The answers to these problems are probably not what most people want to hear, but a system of hard locks combined with Occam's Razor and the lessons Marx actually was right about, might be the only way to tackle the issue. As mentioned earlier, Sunny King is already covertly using socialist principles to tell you centralization of power is bad, so this isn't exactly new territory.
The first step would probably be to not give out free, infinite numbers of wallet addresses. If wallet addresses are scarce, and each person can only acquire one, you can then set global variables where no matter how much hashing power someone throws at a system, they aren't going to receive ever increasing rewards for their hording of power. They can be capped to 0.000x% of total coin count per day (insert logical number of arbitrary zeros here). You have just solved the bitcoin energy crisis, the 51% attack, and the cex.io centralization of power at the same time.
Since you're no longer in a contest to see who can build the largest computer, the proof of work system is now functional on low power hardware and energy use plummets. This, in turn, also makes it so the system becomes more decentralized, since there will be an enormous web of low power hardware keeping it up, and things like cex.io will become non-existent.

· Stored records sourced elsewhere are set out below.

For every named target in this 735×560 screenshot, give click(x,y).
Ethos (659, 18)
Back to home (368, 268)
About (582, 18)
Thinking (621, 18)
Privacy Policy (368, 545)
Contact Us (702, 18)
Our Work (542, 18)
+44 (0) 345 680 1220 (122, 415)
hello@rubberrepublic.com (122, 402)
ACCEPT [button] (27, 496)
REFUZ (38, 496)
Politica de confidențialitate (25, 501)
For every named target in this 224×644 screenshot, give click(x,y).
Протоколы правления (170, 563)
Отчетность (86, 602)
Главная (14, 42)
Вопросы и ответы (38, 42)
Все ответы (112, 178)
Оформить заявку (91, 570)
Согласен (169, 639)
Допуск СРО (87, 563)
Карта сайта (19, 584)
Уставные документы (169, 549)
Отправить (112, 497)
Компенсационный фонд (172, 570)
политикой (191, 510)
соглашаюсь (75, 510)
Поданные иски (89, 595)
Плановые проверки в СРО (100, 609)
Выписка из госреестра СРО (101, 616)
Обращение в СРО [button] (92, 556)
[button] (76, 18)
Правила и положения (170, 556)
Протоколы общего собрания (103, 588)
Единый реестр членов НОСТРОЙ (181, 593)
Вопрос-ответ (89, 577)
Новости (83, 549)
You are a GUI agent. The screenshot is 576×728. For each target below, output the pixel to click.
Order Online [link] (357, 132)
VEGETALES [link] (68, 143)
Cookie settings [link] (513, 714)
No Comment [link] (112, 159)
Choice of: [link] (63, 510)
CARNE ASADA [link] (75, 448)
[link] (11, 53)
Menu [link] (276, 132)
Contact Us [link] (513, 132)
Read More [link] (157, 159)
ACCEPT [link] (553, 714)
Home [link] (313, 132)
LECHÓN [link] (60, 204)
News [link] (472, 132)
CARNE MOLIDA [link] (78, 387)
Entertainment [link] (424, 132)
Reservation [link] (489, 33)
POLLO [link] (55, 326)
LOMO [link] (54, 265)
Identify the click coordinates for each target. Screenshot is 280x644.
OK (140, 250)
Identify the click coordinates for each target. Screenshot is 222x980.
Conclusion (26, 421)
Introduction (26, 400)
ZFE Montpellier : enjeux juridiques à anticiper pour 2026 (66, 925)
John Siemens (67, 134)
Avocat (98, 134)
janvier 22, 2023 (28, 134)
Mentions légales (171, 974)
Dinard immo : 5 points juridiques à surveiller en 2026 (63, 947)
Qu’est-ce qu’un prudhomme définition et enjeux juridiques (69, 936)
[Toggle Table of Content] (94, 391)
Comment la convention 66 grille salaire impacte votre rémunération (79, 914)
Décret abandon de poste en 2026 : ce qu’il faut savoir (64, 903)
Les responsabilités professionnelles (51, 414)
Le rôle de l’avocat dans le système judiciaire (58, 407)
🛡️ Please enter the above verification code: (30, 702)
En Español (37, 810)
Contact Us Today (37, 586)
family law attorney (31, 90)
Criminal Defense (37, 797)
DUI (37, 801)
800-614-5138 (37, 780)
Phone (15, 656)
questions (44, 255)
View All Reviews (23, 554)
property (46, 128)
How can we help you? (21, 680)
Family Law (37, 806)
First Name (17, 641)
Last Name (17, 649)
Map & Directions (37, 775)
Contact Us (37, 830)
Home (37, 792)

Early adopters can still be rewarded over latecomers using the current halving block reward system, or block rewards can be linear. The use of finite, or restricted wallet addresses to solve issues with Bitcoin is just an idea that I've never seen brought up before. It brings up many variables and issues of it's own, such as privacy obviously, but there are solutions to that as well.
One of the worst case scenarios would be requiring submitting your ID to some kind of verification authority to receive a wallet address. Even in worst case scenarios like this, you could still build some kind of mixing service into the client to facilitate more anonymous transactions. You could possibly trade your less anonymous coins into a more anonymous system like Bitcoin, and then even use a mixing service there whenever you need to purchase an AR-15 off Silk Doge Road.
There are many possibilities for implementation in limiting wallet addresses. They could be as simple as signing up for an email site and an automated phone call to your number from the site. Or it could be as restricted as linking your wallet to a Coinbase account. There are many dangers in having authority figures determine who can and can't spend or earn money, so I'm not advocating a replacement to Bitcoin, only possible, new ideas for coin implementations better suited to solve problems PoS can't.